◆ Collected data entries ◆
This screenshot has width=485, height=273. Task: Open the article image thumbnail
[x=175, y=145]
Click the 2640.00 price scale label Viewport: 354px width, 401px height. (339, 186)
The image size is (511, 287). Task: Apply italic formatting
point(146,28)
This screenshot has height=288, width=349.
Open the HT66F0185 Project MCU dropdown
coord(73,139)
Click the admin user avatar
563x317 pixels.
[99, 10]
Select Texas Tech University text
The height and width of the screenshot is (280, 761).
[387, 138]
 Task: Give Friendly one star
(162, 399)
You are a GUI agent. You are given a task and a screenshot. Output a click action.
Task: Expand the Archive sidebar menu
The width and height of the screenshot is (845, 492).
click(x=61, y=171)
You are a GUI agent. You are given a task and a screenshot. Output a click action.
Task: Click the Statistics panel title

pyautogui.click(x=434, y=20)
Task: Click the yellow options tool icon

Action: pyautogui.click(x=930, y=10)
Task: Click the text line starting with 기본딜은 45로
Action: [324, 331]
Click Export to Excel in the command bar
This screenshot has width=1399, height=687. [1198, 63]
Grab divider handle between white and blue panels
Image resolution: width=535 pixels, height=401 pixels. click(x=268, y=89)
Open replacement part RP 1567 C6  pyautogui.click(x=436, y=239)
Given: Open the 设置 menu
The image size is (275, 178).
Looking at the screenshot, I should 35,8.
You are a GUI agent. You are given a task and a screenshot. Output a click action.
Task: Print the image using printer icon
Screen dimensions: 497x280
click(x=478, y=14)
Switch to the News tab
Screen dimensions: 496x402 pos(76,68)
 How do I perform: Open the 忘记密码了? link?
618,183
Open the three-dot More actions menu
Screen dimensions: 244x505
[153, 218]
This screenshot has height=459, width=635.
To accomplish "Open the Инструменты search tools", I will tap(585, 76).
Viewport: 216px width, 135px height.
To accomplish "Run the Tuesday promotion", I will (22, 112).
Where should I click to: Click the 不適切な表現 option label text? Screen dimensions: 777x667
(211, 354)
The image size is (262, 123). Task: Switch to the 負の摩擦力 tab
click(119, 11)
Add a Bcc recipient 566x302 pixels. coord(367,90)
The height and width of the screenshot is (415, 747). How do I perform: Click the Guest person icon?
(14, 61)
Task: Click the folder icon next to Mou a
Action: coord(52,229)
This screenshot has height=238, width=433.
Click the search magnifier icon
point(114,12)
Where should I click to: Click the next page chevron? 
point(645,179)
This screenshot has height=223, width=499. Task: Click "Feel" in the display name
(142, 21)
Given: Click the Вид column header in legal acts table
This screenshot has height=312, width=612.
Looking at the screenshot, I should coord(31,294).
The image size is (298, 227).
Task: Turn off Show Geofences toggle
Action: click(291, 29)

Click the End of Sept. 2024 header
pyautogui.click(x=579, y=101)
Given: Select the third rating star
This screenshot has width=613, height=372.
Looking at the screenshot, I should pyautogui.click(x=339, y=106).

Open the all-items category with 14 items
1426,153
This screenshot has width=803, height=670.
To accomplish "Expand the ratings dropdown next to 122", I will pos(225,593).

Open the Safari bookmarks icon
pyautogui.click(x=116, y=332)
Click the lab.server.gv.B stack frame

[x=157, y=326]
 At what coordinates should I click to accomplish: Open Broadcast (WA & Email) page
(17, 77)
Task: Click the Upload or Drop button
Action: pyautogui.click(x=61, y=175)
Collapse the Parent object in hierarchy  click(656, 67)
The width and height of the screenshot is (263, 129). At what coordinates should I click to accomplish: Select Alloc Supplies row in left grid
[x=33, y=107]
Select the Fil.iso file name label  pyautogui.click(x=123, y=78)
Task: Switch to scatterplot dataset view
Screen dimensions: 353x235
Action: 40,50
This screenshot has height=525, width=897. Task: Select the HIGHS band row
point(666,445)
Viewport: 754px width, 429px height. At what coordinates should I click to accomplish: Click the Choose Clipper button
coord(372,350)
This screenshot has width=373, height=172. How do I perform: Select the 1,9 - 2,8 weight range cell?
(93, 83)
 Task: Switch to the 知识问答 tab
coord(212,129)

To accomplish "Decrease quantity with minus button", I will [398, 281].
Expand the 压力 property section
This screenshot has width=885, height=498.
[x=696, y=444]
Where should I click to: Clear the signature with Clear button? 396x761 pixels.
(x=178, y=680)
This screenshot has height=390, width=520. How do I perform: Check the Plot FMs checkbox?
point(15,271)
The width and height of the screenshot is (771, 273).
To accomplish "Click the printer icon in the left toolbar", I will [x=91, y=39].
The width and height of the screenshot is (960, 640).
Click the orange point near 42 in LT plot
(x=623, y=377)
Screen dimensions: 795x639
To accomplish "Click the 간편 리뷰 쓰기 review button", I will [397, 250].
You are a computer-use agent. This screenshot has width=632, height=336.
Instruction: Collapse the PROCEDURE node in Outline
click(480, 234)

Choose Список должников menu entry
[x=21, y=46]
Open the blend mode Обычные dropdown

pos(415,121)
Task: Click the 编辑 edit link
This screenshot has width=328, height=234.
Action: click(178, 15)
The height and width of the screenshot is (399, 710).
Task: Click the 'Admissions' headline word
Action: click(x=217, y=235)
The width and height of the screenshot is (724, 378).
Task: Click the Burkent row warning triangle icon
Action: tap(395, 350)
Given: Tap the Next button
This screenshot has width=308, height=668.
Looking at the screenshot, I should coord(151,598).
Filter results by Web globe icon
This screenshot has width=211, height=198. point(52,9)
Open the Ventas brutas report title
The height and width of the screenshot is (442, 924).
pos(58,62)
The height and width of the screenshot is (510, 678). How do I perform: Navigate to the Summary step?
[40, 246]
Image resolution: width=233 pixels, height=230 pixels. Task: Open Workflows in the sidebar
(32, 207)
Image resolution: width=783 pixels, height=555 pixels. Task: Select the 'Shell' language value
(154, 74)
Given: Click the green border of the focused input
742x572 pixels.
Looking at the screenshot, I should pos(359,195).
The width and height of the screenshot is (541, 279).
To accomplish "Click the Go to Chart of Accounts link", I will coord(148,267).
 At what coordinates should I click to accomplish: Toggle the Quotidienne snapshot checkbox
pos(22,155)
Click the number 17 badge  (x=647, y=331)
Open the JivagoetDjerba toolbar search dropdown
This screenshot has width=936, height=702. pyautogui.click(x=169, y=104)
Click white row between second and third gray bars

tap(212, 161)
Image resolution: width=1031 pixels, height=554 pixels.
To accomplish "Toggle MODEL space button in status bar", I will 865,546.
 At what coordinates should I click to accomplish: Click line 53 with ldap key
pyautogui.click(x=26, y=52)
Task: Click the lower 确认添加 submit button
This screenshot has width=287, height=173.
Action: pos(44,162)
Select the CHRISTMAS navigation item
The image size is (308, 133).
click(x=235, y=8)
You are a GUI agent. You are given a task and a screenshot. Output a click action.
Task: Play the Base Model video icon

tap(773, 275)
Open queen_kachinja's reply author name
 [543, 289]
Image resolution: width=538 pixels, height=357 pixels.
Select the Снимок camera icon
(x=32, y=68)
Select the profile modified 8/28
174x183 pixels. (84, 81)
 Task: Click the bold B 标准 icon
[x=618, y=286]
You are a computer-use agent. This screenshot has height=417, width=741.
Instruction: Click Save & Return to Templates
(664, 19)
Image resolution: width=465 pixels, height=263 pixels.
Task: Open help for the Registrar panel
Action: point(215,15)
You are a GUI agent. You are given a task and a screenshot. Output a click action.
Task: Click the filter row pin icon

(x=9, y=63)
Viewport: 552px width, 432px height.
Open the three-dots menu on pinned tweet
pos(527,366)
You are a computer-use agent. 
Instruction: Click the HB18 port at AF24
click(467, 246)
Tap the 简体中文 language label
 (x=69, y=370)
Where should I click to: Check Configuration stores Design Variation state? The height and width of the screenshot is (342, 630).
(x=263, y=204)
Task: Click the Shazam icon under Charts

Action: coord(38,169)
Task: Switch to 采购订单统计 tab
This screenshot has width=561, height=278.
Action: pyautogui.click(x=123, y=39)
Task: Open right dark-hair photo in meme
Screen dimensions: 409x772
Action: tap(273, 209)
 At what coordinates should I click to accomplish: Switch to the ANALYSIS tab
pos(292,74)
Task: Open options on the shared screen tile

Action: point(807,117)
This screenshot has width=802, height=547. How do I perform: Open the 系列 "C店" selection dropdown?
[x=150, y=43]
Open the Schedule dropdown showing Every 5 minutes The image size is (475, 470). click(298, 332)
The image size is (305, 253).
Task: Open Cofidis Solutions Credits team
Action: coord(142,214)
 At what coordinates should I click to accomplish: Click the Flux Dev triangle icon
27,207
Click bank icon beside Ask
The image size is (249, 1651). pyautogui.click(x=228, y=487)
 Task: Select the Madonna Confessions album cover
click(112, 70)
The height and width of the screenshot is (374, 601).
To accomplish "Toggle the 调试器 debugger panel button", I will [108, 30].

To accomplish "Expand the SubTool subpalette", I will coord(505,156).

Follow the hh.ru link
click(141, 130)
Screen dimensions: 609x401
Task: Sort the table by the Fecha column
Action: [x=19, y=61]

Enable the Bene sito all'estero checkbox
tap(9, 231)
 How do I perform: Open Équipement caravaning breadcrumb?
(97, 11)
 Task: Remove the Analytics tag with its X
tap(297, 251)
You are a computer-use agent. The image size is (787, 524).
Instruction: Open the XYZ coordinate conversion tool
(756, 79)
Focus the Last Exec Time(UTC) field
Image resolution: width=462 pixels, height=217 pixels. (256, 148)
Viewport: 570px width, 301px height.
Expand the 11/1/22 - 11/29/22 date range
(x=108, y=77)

◆ Problem description ◆
Print exactly the lines above from the one with "Task: Play the Base Model video icon" to the one with "has height=417, width=741.", including both.

◆ Answer for this exercise ◆
Task: Play the Base Model video icon

tap(773, 275)
Open queen_kachinja's reply author name
 [543, 289]
Image resolution: width=538 pixels, height=357 pixels.
Select the Снимок camera icon
(x=32, y=68)
Select the profile modified 8/28
174x183 pixels. (84, 81)
 Task: Click the bold B 标准 icon
[x=618, y=286]
You are a computer-use agent. This screenshot has height=417, width=741.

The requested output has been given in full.